WHAT YOU ARE ASKED TO DO: Please return, unchanged, the listing's lines from the one containing "You are a computer-use" up to and including the one containing "coord(695,520)".

DATASET RECORDS:
◇ ◇ ◇ ◇ ◇ ◇ ◇
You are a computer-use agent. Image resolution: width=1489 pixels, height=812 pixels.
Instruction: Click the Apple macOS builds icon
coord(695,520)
◇ ◇ ◇ ◇ ◇ ◇ ◇
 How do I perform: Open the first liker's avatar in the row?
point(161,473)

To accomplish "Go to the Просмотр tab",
◇ ◇ ◇ ◇ ◇ ◇ ◇
CORRECT RESULT:
You are a computer-use agent. Image resolution: width=1489 pixels, height=812 pixels.
Instruction: Click the Apple macOS builds icon
coord(695,520)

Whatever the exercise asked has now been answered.